Multi-turn image editing is essential for iterative design workflows, but existing models suffer from identity drift and error accumulation as edits are applied sequentially. According to a recent arXiv paper by Xu, Hang; Ma, Xiaoxiao; Zhang, Guohui; Yu, Fu; Siming, Huang; Jie, Lin; Haoyang, Song; Nan, Duan; and Feng, Zhao, dated June 10, 2026, current approaches that leverage video priors rely on bidirectional attention, which is fundamentally misaligned with the causal, sequential nature of interactive editing. To address this, the researchers introduce AnchorEdit, the first autoregressive (AR) diffusion-based framework designed for high-resolution, long-term multi-turn editing.
The Challenge of Temporal Consistency
In iterative design—whether for product prototyping, marketing visuals, or architectural renderings—users often need to make multiple successive edits to an image while preserving the identity of key subjects. Existing models, including those based on video priors, gradually lose fidelity as changes accumulate. The paper notes that relying on bidirectional attention fails to account for the sequential order of edits, leading to inconsistencies. AnchorEdit bridges this gap between video priors and causal inference through a novel three-stage training curriculum and an inference-time memory mechanism.
AnchorEdit: A Novel Autoregressive Diffusion Framework
AnchorEdit is described as the first autoregressive diffusion-based framework for this task. Instead of processing all edits simultaneously, it treats each editing step as a causal, sequential update. The core innovation lies in its training recipe and inference strategy. During inference, a memory mechanism anchors the initial subject identity, ensuring stable extrapolation across extended editing trajectories. This allows the model to maintain consistency even over many rounds.
Three-Stage Training Curriculum
The training process consists of three distinct stages, each designed to prepare the model for long-horizon consistency:
| Stage | Purpose | Method |
|---|---|---|
| 1. Identity-preserving single-turn pretraining | Enable the model to learn high-fidelity single-turn edits without drift | Standard diffusion training on single editing steps |
| 2. Causal AR forcing fine-tuning | Teach the model to handle sequential dependencies and mitigate exposure bias | Novel self-rollout strategy where the model generates its own context during training |
| 3. Consistency distillation | Speed up inference to four steps while preserving quality | Distillation into a student model that generates high-quality outputs in fewer steps |
According to the paper, this curriculum ensures that AnchorEdit can maintain subject fidelity and follow complex instructions even over 10+ interaction rounds.

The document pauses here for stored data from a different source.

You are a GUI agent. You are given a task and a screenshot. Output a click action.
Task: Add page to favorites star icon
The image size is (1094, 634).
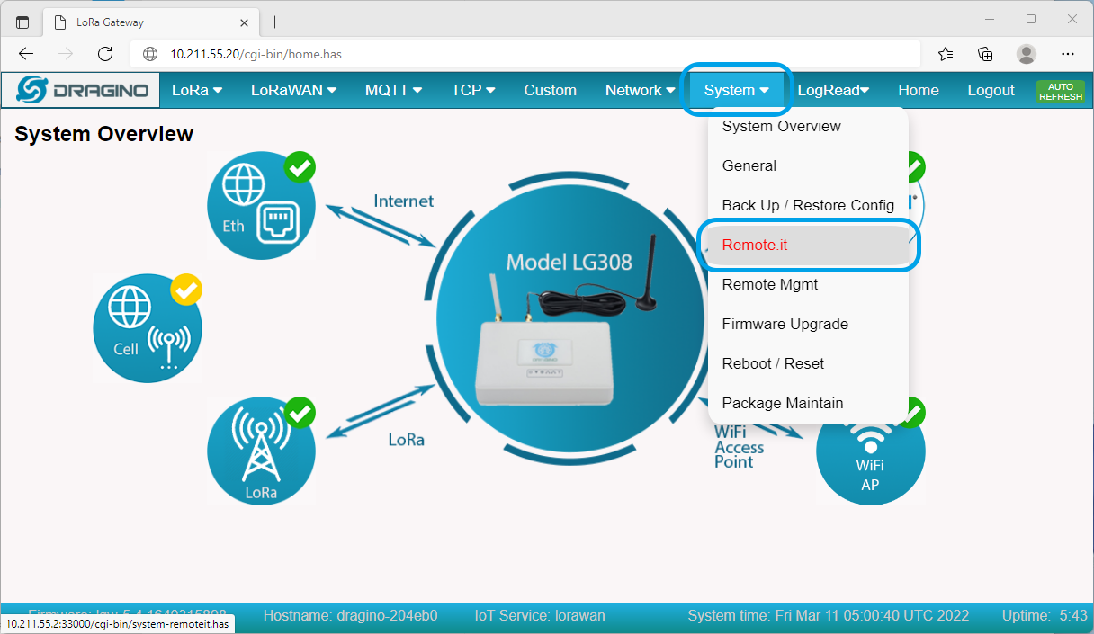(946, 54)
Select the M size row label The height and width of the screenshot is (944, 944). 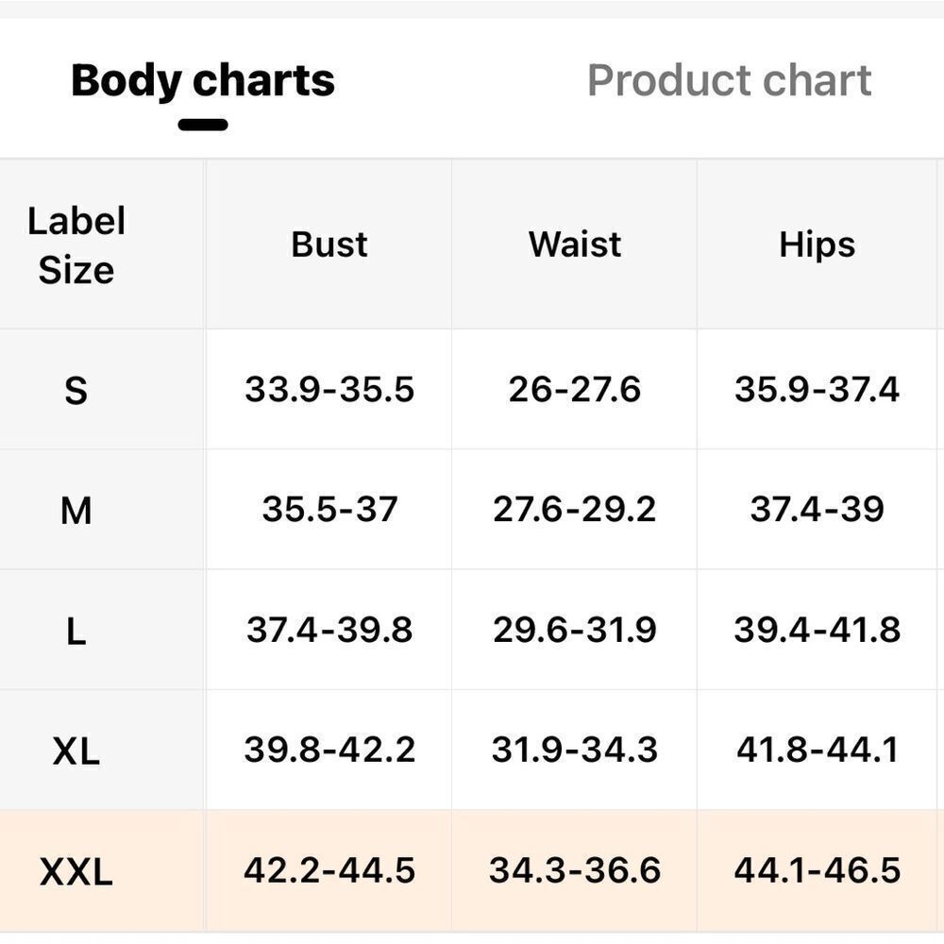pyautogui.click(x=76, y=511)

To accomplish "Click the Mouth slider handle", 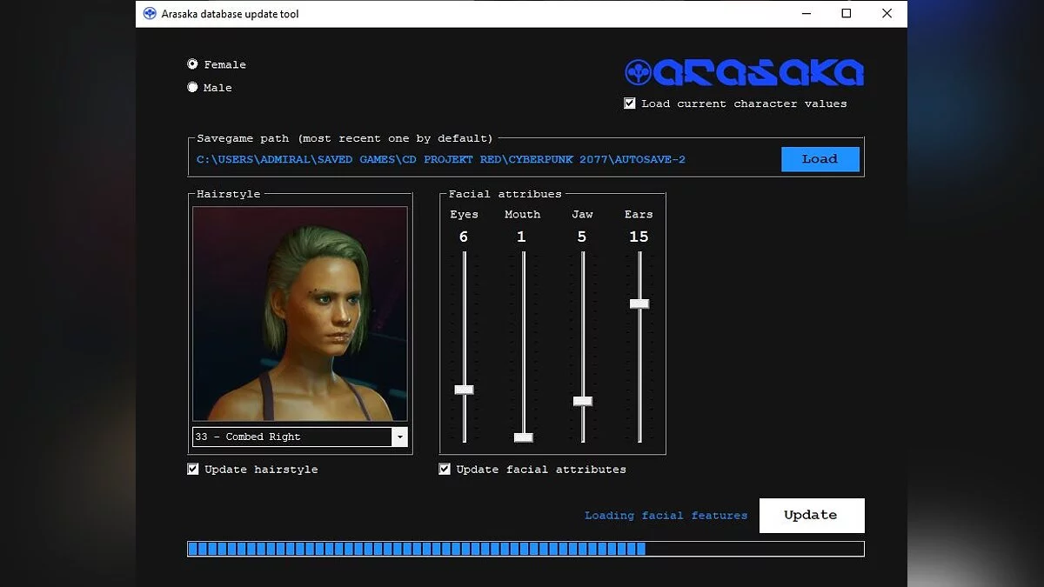I will click(523, 437).
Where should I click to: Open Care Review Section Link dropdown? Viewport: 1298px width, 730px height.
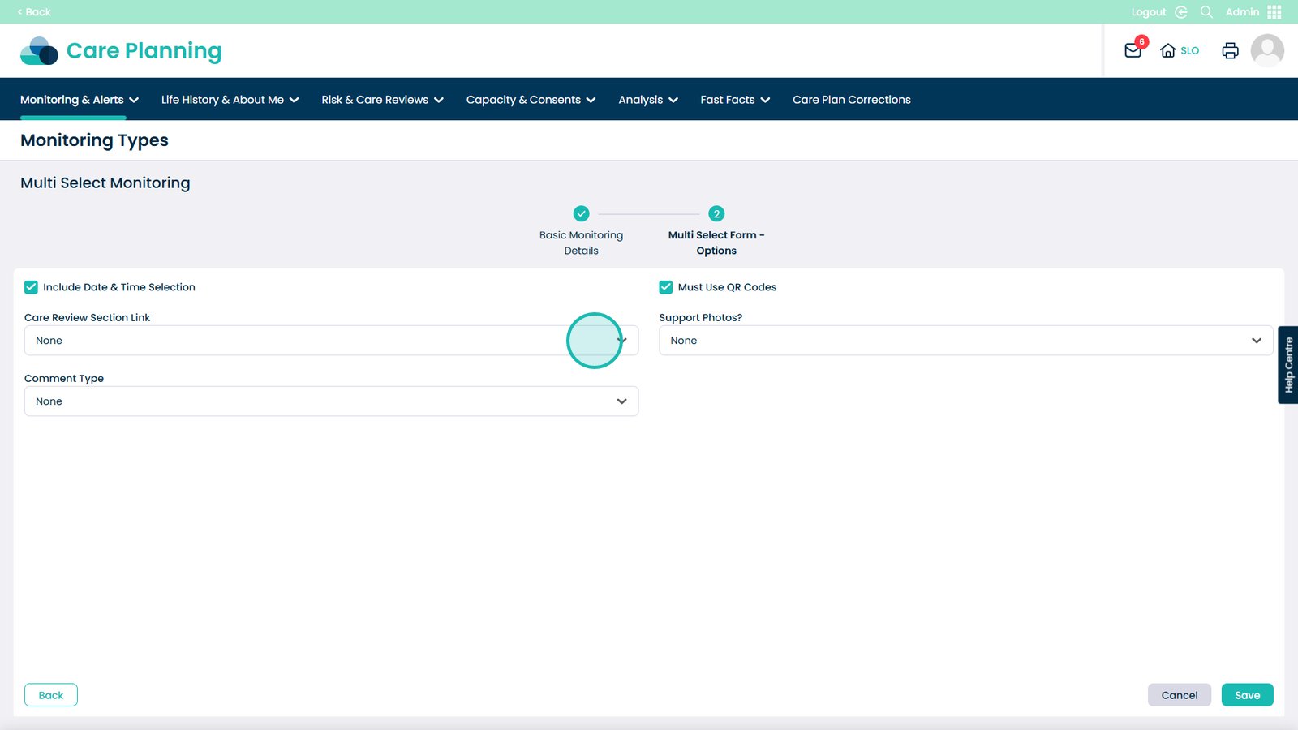click(x=331, y=341)
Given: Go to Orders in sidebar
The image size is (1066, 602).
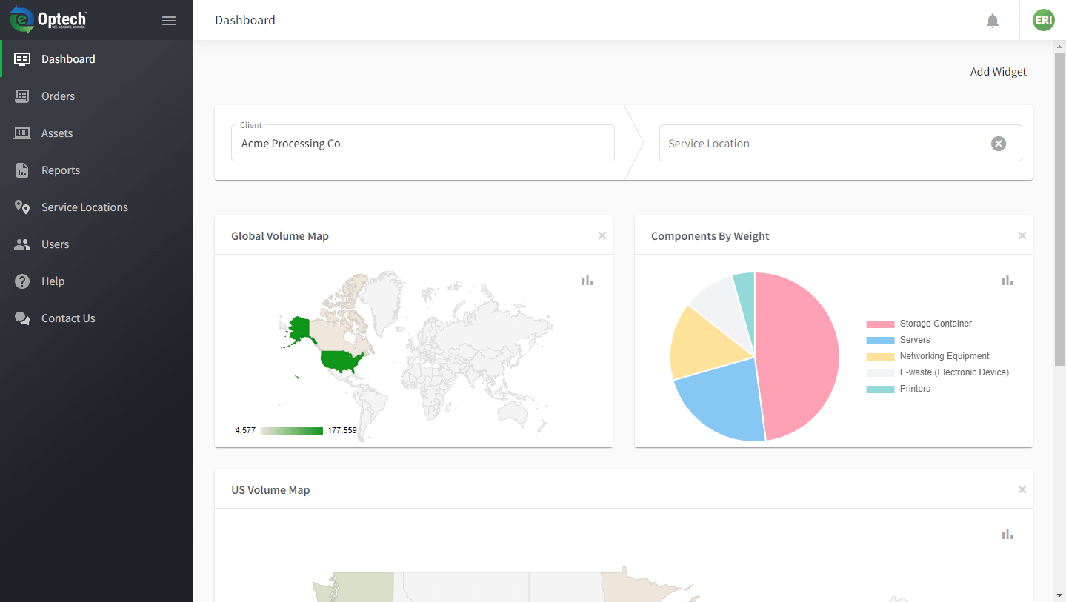Looking at the screenshot, I should coord(58,96).
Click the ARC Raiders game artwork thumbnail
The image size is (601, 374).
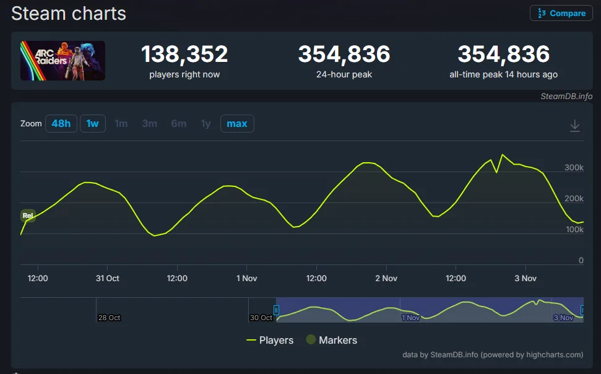62,60
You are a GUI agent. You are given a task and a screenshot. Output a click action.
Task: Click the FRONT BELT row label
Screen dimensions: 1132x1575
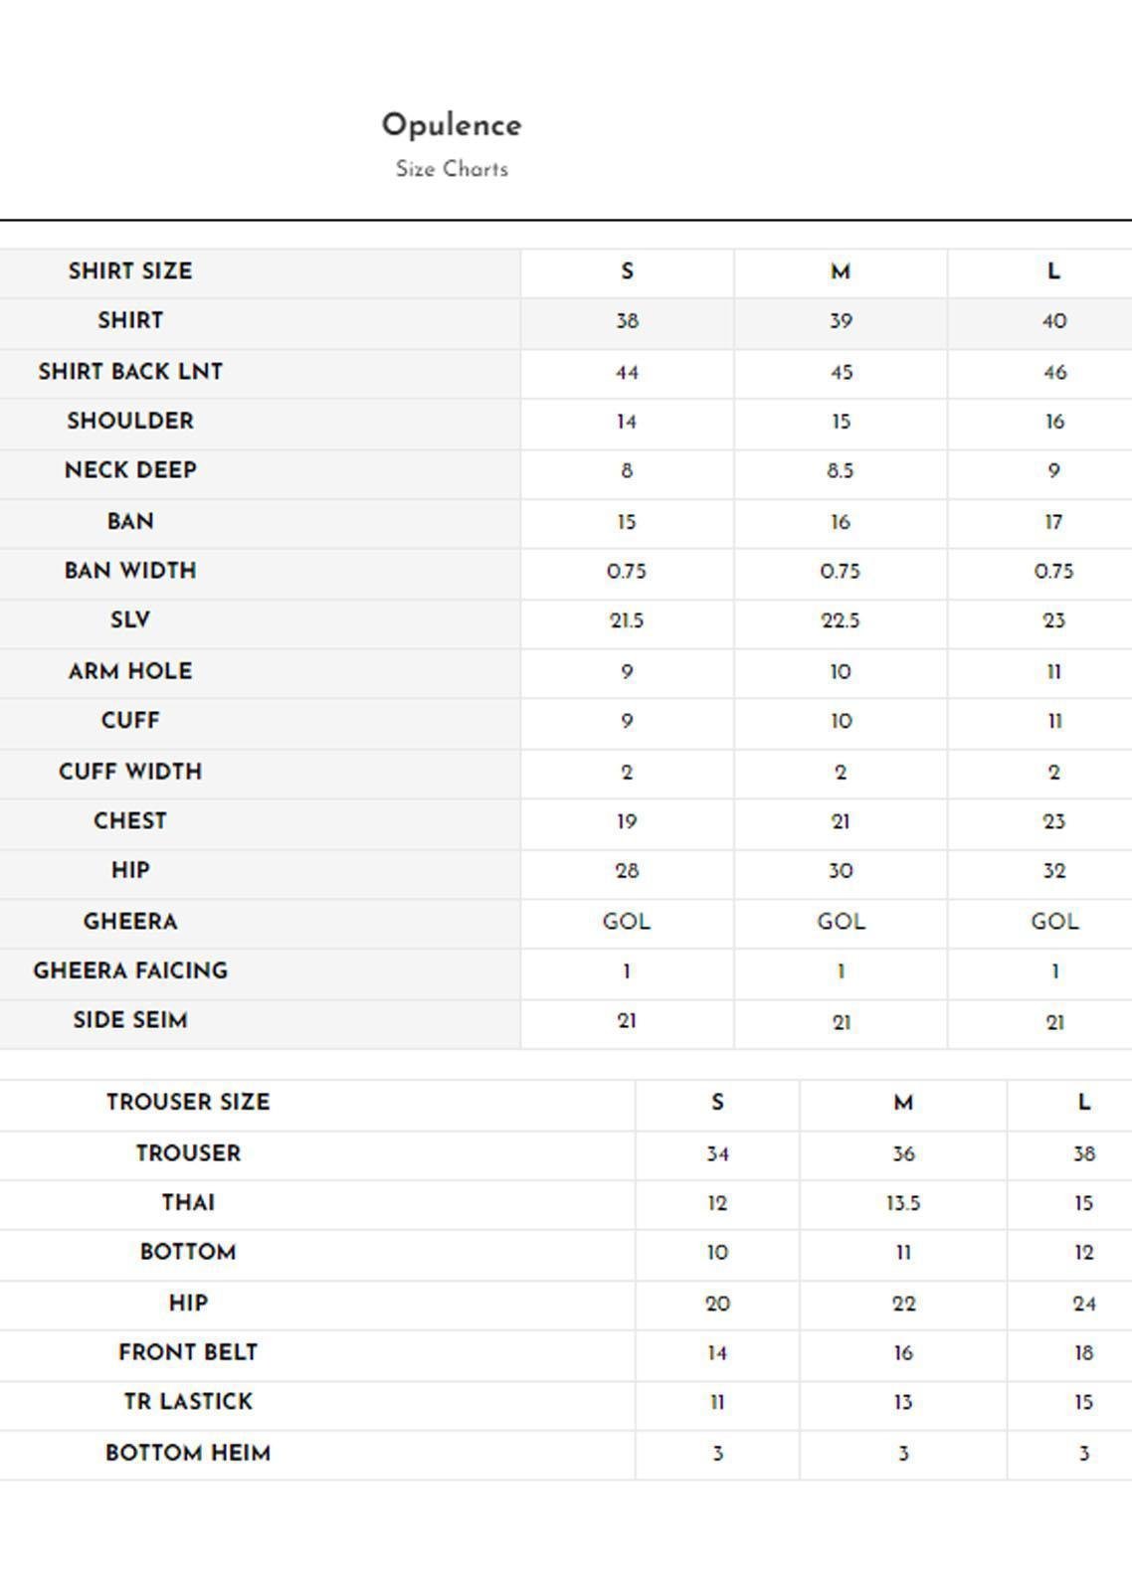point(188,1353)
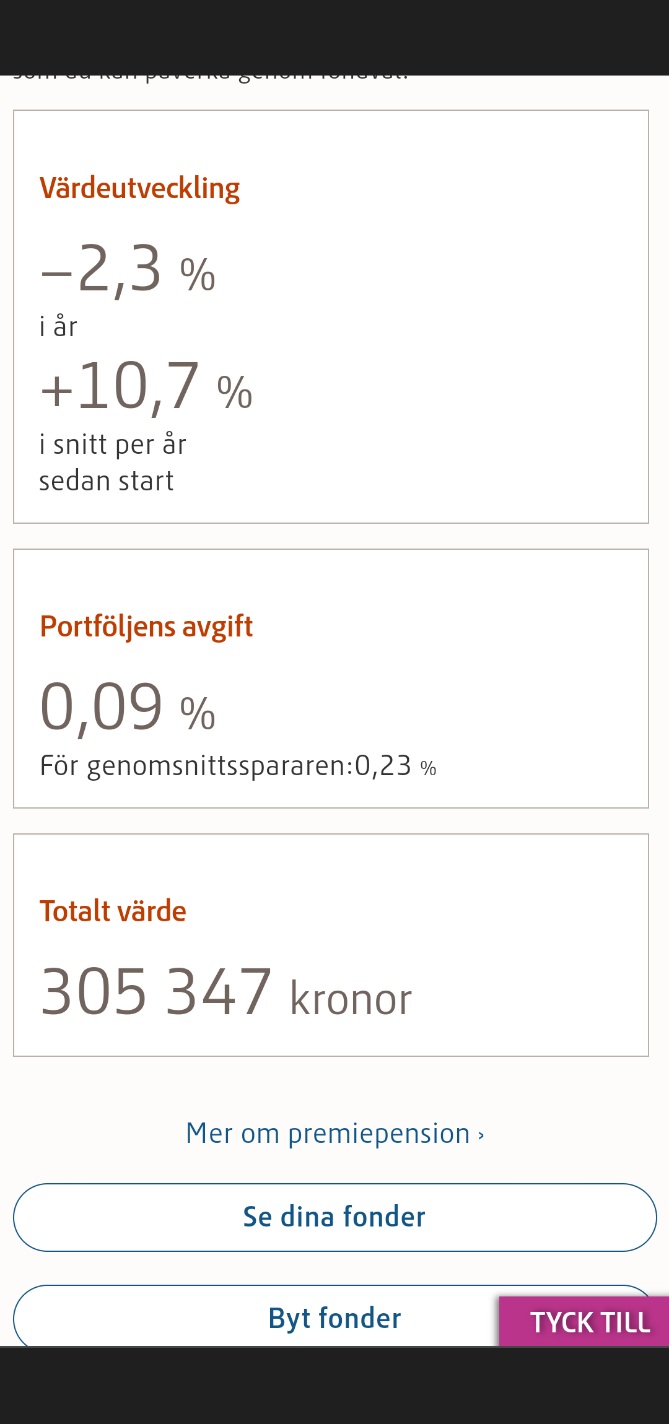Tap the 305 347 total value amount

point(155,992)
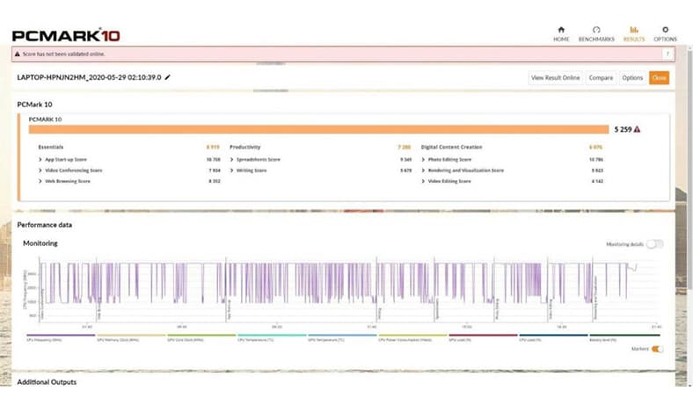This screenshot has height=413, width=693.
Task: Open the help question mark in banner
Action: (x=667, y=54)
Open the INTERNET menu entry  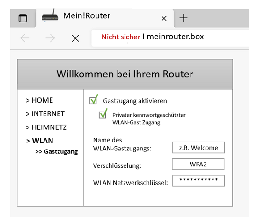45,114
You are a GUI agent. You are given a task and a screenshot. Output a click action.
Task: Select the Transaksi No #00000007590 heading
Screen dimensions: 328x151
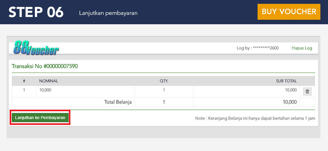point(45,66)
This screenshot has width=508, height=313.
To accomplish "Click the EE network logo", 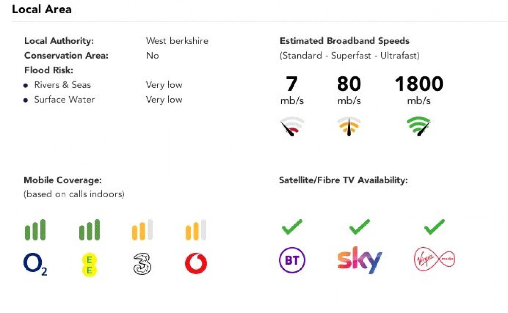I will click(89, 265).
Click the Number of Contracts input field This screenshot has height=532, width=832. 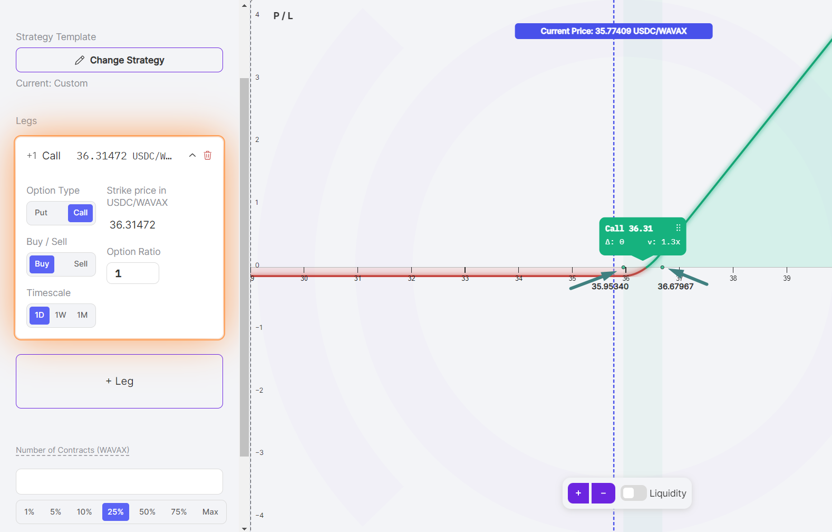(x=119, y=481)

Inference Memory Mechanism and Benchmarking
During inference, AnchorEdit employs a memory mechanism that persistently retains the initial subject identity from the first editing round. This prevents the model from 'forgetting' the original appearance as later transformations are applied. To evaluate performance, the authors introduce a new high-resolution multi-turn editing benchmark designed specifically to stress-test long-horizon stability. Extensive experiments, as reported in the paper, demonstrate that AnchorEdit achieves state-of-the-art results, with exceptional subject fidelity and instruction adherence across prolonged editing sequences.
The work represents a significant step forward for applications requiring iterative, high-quality image manipulation, such as product design, advertising, and content creation. By aligning the model's architecture with the causal nature of editing, AnchorEdit opens the door to more reliable and practical multi-turn editing tools.